Comme prévu (voir édition du 15 janvier 2004), Nicole Fontaine a rencontré les fournisseurs d’accès (FAI) lundi 19 janvier 2004. Après s’être adressés à la presse (voir édition du 13 janvier 2004), les prestataires techniques ont rappelé à la ministre déléguée à l’Industrie leurs inquiétudes face aux mesures de filtrage et de surveillance qu’imposerait la loi sur la confiance dans l’économie numérique (LCEN) que les députés ont votée en deuxième lecture le 8 janvier 2004 (voir édition du 9 janvier 2004).

Les risques d’une « censure technologique »« Elle a écouté nos arguments mais ne nous a rien promis », relate Stéphane Marcovitch, délégué général de l’association des fournisseurs d’accès (AFA).

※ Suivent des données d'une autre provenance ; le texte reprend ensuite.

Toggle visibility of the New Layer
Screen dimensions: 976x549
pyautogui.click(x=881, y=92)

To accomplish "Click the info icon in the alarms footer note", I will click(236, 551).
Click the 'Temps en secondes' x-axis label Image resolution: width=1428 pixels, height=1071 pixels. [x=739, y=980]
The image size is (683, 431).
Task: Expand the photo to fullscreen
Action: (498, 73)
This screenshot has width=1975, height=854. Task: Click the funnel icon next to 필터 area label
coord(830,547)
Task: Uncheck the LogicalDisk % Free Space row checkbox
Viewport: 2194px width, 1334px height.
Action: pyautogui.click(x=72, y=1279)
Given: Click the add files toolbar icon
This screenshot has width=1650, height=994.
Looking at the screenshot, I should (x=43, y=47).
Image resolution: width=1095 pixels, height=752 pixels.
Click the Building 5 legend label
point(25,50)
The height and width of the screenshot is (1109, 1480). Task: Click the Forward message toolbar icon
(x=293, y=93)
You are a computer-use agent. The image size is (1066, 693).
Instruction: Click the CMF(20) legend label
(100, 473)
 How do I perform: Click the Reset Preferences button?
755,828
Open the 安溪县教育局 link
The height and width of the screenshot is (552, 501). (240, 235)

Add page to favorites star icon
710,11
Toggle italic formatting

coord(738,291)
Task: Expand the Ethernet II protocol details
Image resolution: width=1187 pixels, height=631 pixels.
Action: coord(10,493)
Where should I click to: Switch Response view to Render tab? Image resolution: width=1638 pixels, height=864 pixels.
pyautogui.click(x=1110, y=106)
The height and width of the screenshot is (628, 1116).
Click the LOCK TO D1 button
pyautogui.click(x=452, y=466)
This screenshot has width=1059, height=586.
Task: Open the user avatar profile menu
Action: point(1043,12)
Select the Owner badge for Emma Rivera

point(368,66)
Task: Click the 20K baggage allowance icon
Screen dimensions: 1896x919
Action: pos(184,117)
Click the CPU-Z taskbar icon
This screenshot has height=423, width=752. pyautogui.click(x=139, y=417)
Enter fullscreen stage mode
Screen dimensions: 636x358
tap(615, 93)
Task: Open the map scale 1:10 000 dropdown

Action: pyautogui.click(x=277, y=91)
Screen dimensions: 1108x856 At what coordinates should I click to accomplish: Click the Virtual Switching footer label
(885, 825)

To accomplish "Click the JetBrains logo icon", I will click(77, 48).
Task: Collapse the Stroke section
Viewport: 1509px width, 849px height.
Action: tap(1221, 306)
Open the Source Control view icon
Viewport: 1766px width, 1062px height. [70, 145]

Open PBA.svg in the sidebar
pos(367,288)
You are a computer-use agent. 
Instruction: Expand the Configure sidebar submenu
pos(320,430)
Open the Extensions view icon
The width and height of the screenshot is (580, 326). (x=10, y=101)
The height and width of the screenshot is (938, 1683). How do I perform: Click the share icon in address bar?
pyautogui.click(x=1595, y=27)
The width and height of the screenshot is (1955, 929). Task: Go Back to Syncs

Des arguments qui portent notamment sur la quasi-impossibilité de surveiller a priori les contenus mis en ligne et de filtrer les accès au Web. « Nous pouvons améliorer notre lutte contre les contenus illicites mais nous refusons d’entrer dans une logique de surveillance », rappelle le délégué. Ne serait-ce que pour des raisons pratiques : « Si l’on met en place des solutions logicielles de surveillance, on court le risque d’une censure technologique. » Comment, en effet, une application informatique pourra-t-elle distinguer des données à caractère négationniste (pour prendre un exemple de contenus illicites) d’un travail traitant du négationnisme ? Seule l’analyse humaine est en mesure de le faire mais l’investissement en personnel se révèlerait trop onéreux pour les FAI qui hébergent jusqu’à trois millions de pages personnelles et de forums.

Quant au filtrage du Net, le porte-parole de l’AFA rappelle que ces barrières « sont contournables par n’importe quel internaute même débutant ». Les FAI s’appuient notamment sur deux études réalisées par le Canada et l’Australie qui ont conclu à l’inefficacité des mesures de filtrage. « Il faudrait refondre l’architecture du Réseau », explique Stéphane Marcovitch, « cela demanderait des dizaines de millions d’euros d’investissement qui, à terme, rejailliraient sur la facture de l’internaute. » Surtout, les FAI ont insisté auprès de Nicole Fontaine pour que l’industrie musicale, à l’origine des points litigieux du texte de loi, prenne ses responsabilités en agissant directement auprès des internautes qui diffusent massivement des oeuvres protégées par le droit d’auteur et en ouvrant ses catalogues aux diffuseurs. « L’internaute cherche l’exhaustivité », estime le porte-parole de l’AFA, « s’il ne trouve pas ce qu’il cherche sur eCompil ou OD2, il retourne sur Kazaa. » Un arsenal juridique suffisant

Quant à l’idée, émise par certains professionnels du disque, de taxer les débits sortants (l’upload ) pour pénaliser les diffuseurs, Stéphane Marcovitch y est radicalement opposé : « Ça n’a pas de sens. Cela revient à intervenir sur les offres commerciales des FAI. Dans ce cas, nous pensons qu’il faut baisser le prix du disque ». Plus concrètement, aux yeux des FAI, l’industrie du disque doit évoluer avec le marché et « arrêter de s’accrocher à un modèle de distribution physique vieux de plus de vingt ans », d’autant que la « législation française dispose déjà des textes parmi les plus sévères d’Europe pour lutter efficacement contre la contrefaçon ».

Les FAI ne sont pas les seuls à se montrer critiques envers la LCEN. Dans un communiqué daté du 9 janvier 2004, un collectif d’hébergeurs français (composé de Monaco Internet, Ovanet, EuropeanServers, Nexen Services, Venigo, HFrance, Oxymium, Digital Rural Informatique, Azuria et GIR-Telecom) a apporté son soutien aux actions de l’AFA et d’Odebi. Le collectif explique notamment que les mesures de filtrage et de surveillance « seraient à la fois attentatoires aux droits fondamentaux des internautes, inefficaces, contre-productives, inapplicables et catastrophiques économiquement » et rappelle que les « les sites nazis ou pédophiles ne sont pas hébergés en France, car les hébergeurs français ont l’obligation de donner l’identité de leurs clients sur réquisition de la justice ». Et d’ajouter : « Si cela arrivait, nous ne souhaitons pas qu’un tel site soit simplement fermé par l’hébergeur mais que ses auteurs soient poursuivis en justice, comme le prévoit la législation actuelle. » Autant d’arguments auxquels les sénateurs, qui examineront le nouveau texte de la LCEN le 6 février prochain, ne devraient pas rester insensibles.